Op-Ed: While the U.S. rushes to develop a COVID-19 vaccine, here’s what science tells us
If there is a silver lining to the flawed U.S. response to the coronavirus pandemic, it is this: The relatively high number of new cases being diagnosed daily — upward of 20,000 — will make it easier to test new vaccines.
To determine whether a vaccine prevents disease, the study’s subjects need to be exposed to the pathogen as it circulates in the population. Reopening the economy will likely result in faster spread of the coronavirus and therefore more opportunities to test a vaccine’s efficacy in trial subjects.
Under a proposal under discussion by a committee set up by the National Institutes of Health, each of four or five experimental vaccines would be tested on about 20,000 trial participants with a placebo group of 10,000 for each vaccine. Some 50 U.S. medical centers — and perhaps an equal number overseas — would participate in these trials.
On Monday, Moderna, the biotech company, reported promising results in the first eight of 45 people enrolled in an initial test of the safety and immune responses to its vaccine. Analysts attributed a 900-point jump in the Dow that day at least partly to this very preliminary data, so eager are investors for any signs of progress in efforts to control the pandemic.
Moderna is running animal and human studies simultaneously, and plans to invest hundreds of millions of dollars to build laboratories where the vaccine will be produced even before it’s approved. The Food and Drug Administration on May 12 promised an accelerated review of Moderna’s vaccine, which works by injecting pieces of synthetic viral RNA into the body to stimulate an immune response to the virus.
The speed in developing vaccines for widespread testing this summer is impressive, certainly compared with the nation’s inadequate, delayed response to providing coronavirus testing and PPE to healthcare providers.
Still, many scientists have expressed skepticism at the breakneck timetable put forward by some Trump administration officials, who say that 100 million doses of a vaccine could be available by November. Even the normally sober Anthony Fauci, director of the National Institute of Allergy and Infectious Diseases, told a Senate committee on May 12 that a vaccine could have proven safety and efficacy by then.
Running a trial of the size and speed contemplated by the NIH will be an immense undertaking. Just setting up trial locations and getting common consent and data-entry forms into shape usually takes months. Enrolling 30,000 people for a single vaccine trial is a big challenge.
In addition, defining success in a vaccine against COVID-19 will be no simple matter. As scientists design vaccine trials, they first have to set the “endpoints” that determine success or failure. Death? Length of illness? Hospitalization? Number of days in which a subject is infectious?
If there is little virus circulating where a trial is being run, even a vast study won’t prove anything. On the other hand, if a vaccine trial had started in early April in New York City, where roughly 10,000 cases a day were reported for weeks, 30,000 participants would have been plenty to show whether the vaccine protected against disease.
In all likelihood, the big NIH trials will focus on rates of infection as well as clinical symptoms such as fever and cough. To discover whether the vaccine prevents severe disease, which is relatively rare, is harder.

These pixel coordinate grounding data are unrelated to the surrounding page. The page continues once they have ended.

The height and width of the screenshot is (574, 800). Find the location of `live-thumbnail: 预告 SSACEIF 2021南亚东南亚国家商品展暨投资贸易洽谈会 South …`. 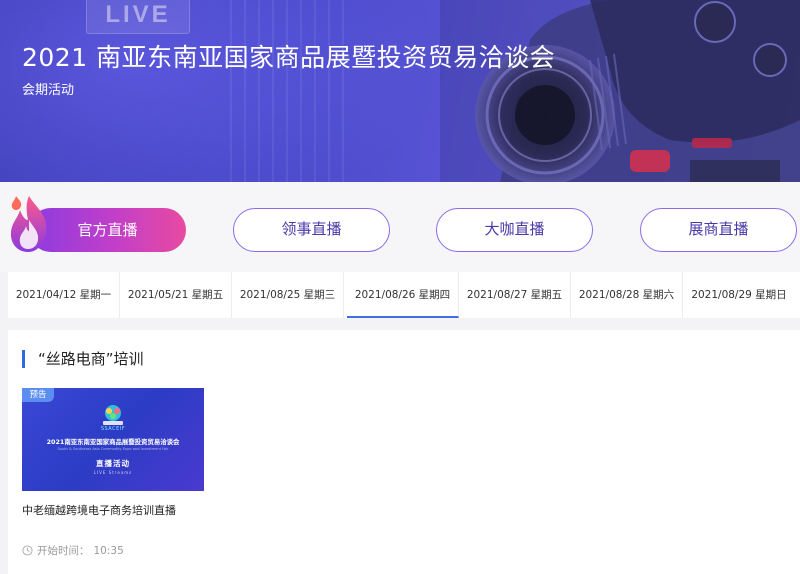

live-thumbnail: 预告 SSACEIF 2021南亚东南亚国家商品展暨投资贸易洽谈会 South … is located at coordinates (113, 440).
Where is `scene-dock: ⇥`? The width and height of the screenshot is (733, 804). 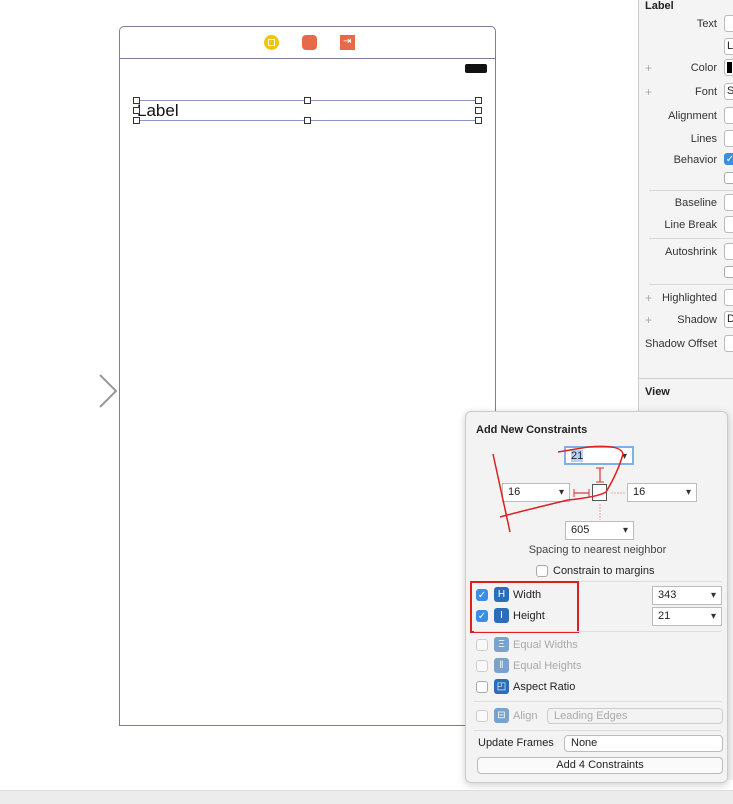 scene-dock: ⇥ is located at coordinates (308, 43).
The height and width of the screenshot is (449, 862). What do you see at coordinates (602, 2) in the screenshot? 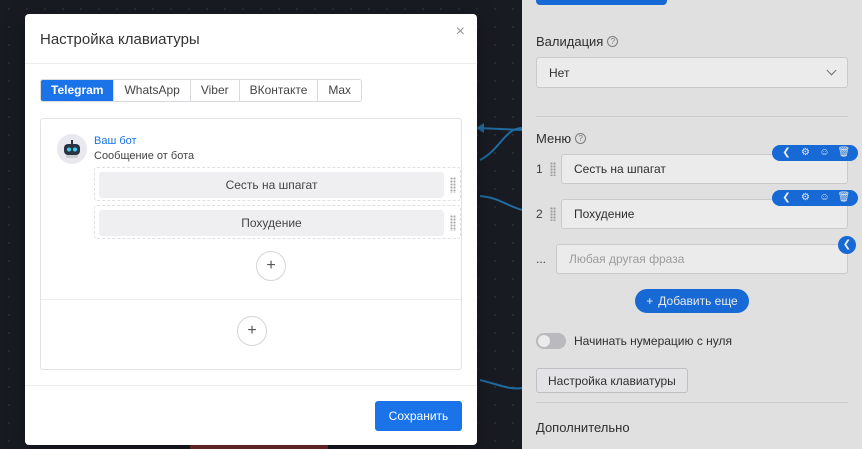
I see `top-action-button` at bounding box center [602, 2].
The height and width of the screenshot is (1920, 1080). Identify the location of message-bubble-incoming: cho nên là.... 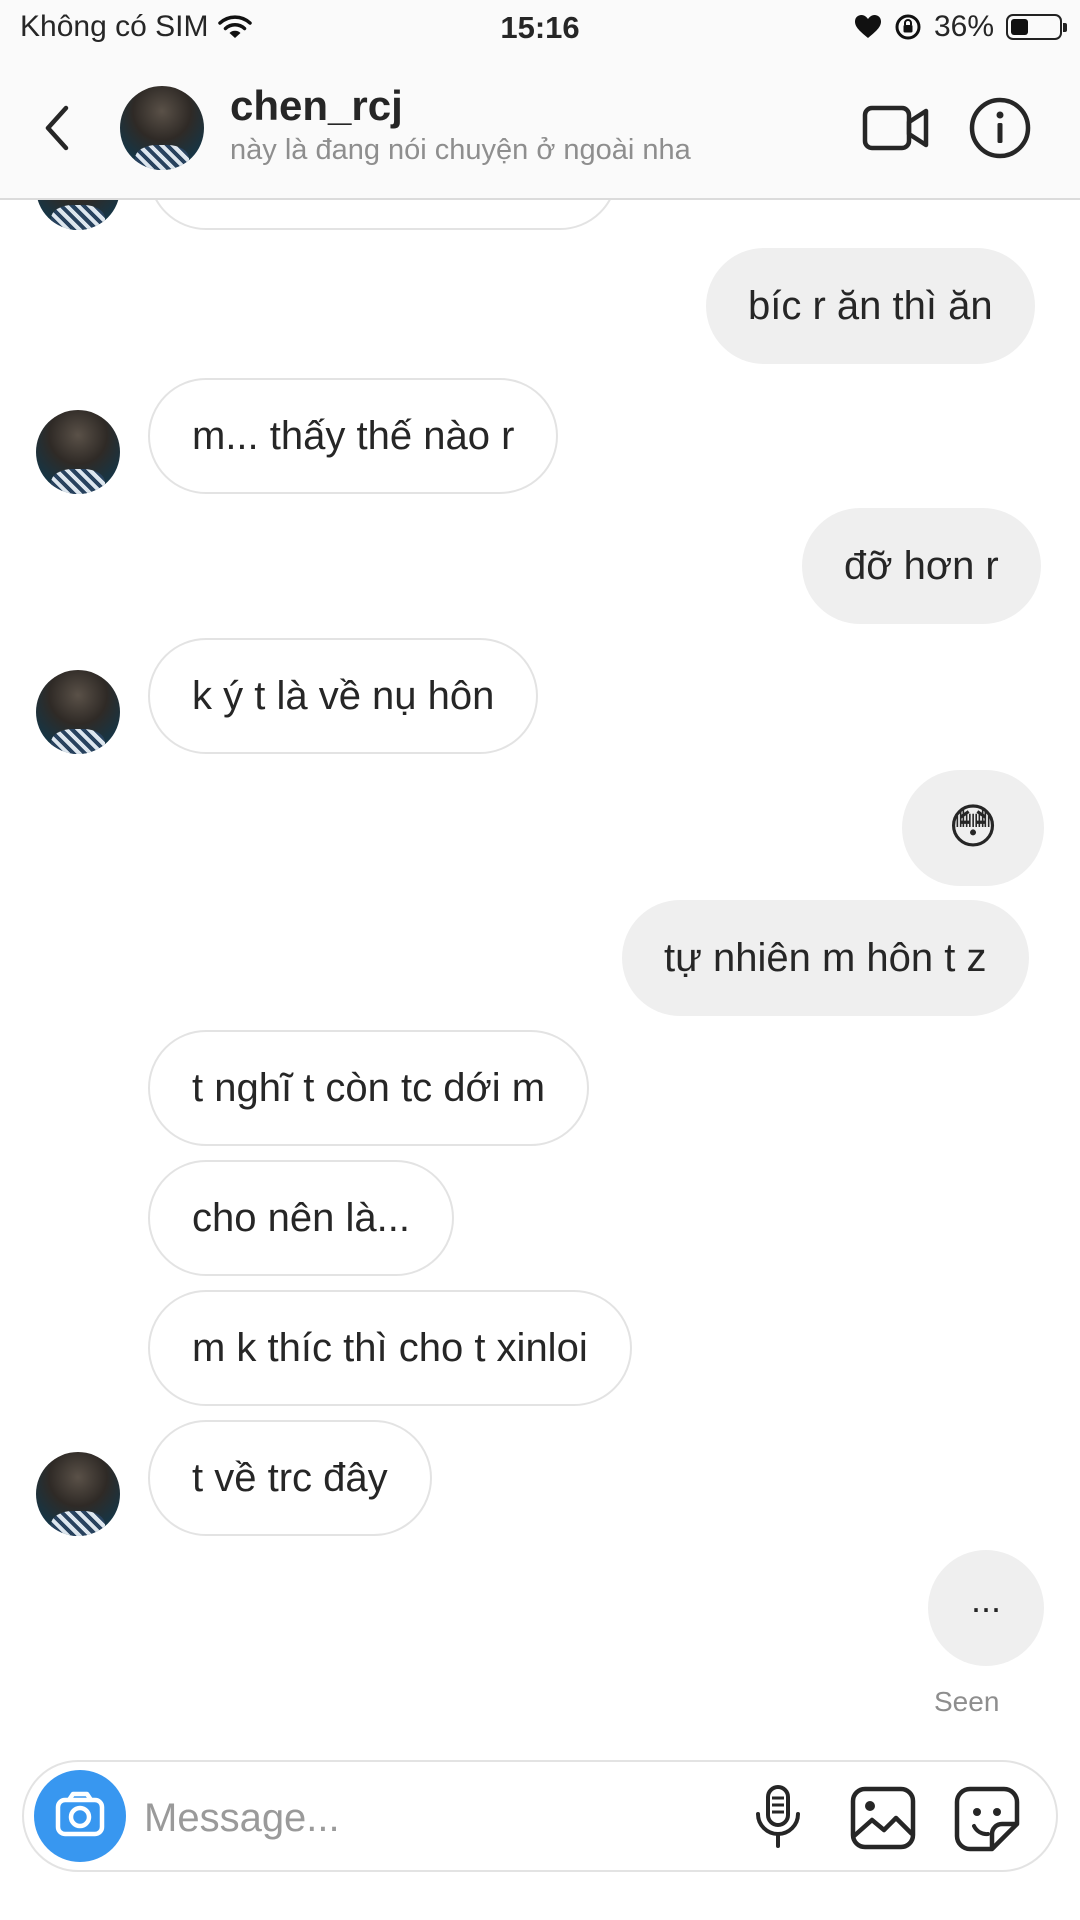
(301, 1218).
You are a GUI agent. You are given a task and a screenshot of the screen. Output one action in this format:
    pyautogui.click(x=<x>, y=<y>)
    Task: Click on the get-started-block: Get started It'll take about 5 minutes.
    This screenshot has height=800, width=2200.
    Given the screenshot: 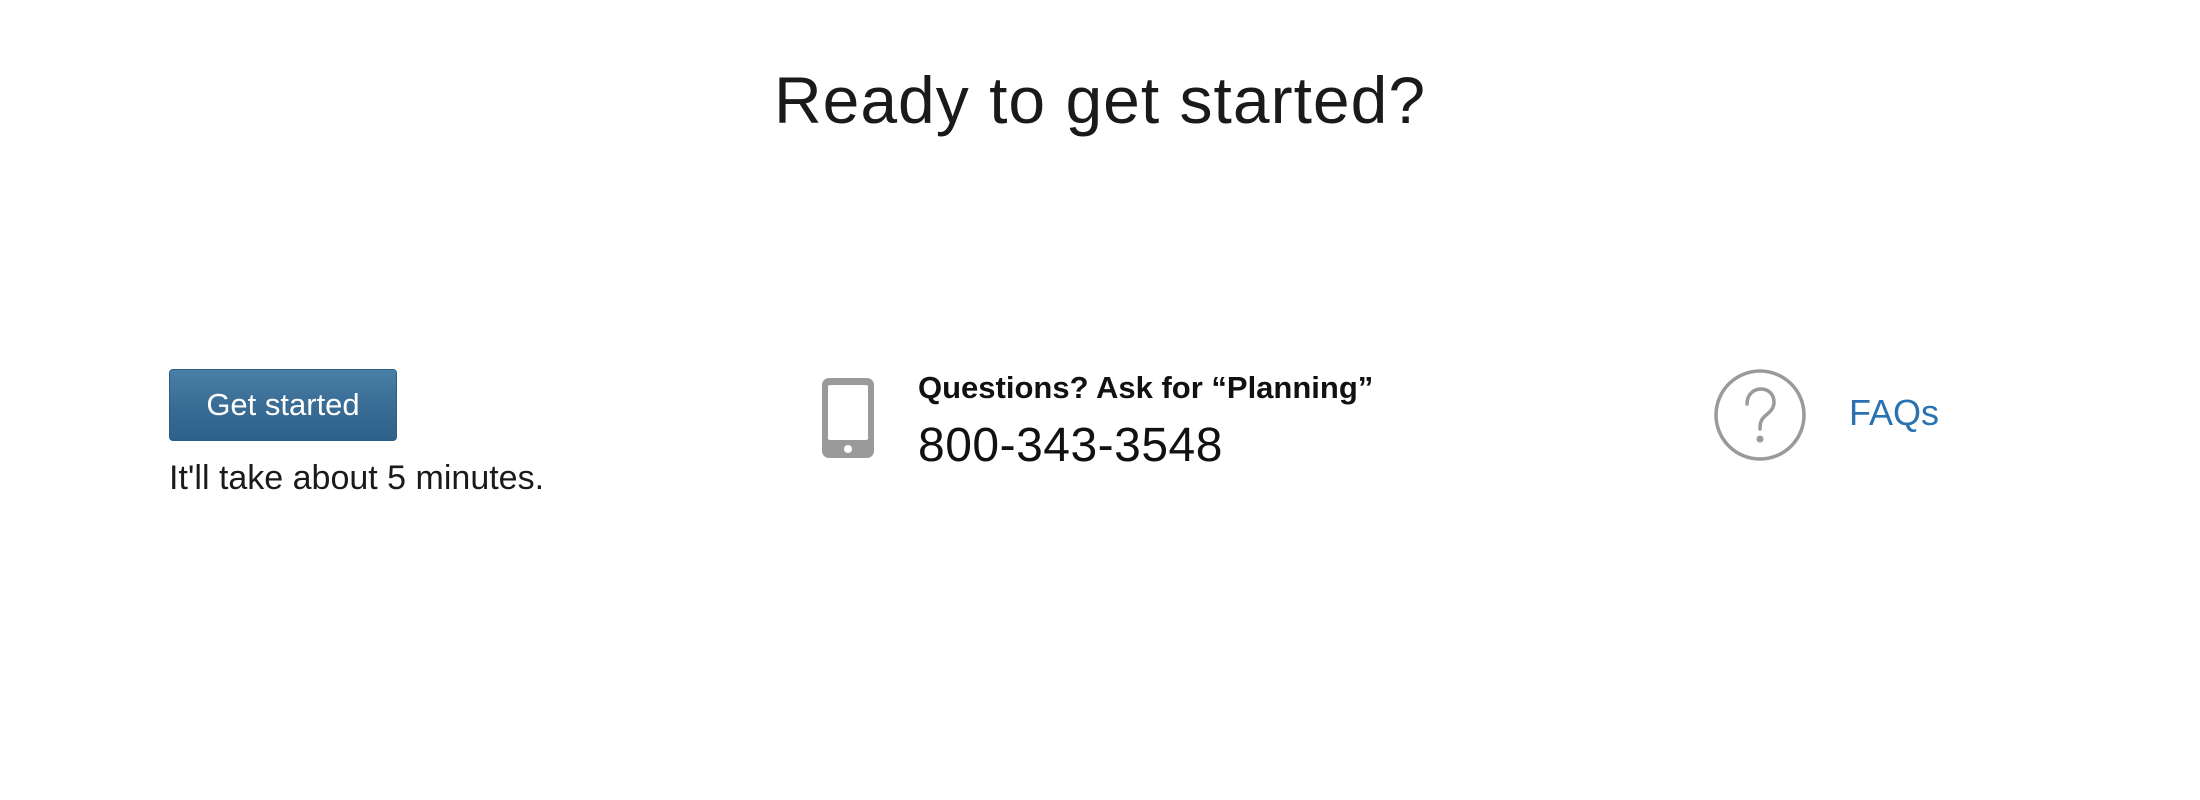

COVID-19, according to one account, kills about 0.6% of those it infects, while perhaps six times that many require hospitalization.
People who take part in a trial will be given clear instructions to protect themselves against infection through social distancing, face masks, frequent hand-washing and so on. That will lower the numbers of people infected during the study.
“You’d have to ask all the people enrolled in a trial to practice good hygiene,” says Paul Offit, director of the Vaccine Education Center at Children’s Hospital of Philadelphia. “You don’t want them to get infected — but you do.”
When Jonas Salk announced the successful trial of his polio vaccine in 1955, the nation celebrated a vaccine that could virtually eliminate a deadly infectious disease overnight. A new coronavirus vaccine may not provide that kind of overnight success. Instead, it may be more akin to the flu vaccine, which reduces the risk or severity of the illness but requires a new shot each year.
Vaccinating 20,000 people in a trial can reveal whether a vaccine is clearly dangerous to a general population. But when 200 million receive the same vaccine, less common side effects could still affect thousands. Botched batches of polio vaccines released after Salk’s trial permanently paralyzed 200 people and killed 10. Early vaccines against measles caused tens of thousands of cases of grave illness in the 1960s.
Maurice Hilleman, the vaccine pioneer who developed successful vaccines against measles, mumps, hepatitis A and B and other diseases, once said he never breathed a sigh of relief “until the first 3 million doses” had been delivered.
Unexpected problems naturally bedevil quick rollouts, as this one will almost certainly be as the nation searches for a way to check a pandemic that is killing tens of thousands of Americans and paralyzing the economy. But as Gregory Poland, the leader of Mayo Clinic’s vaccine research, told me, “There is an irresolvable tension of speed versus safety.”
Arthur Allen is an editor for Kaiser Health News, which publishes California Healthline, an editorially independent service of the California Health Care Foundation. He is also the author of “Vaccine: The Controversial Story of Medicine’s Greatest Lifesaver.”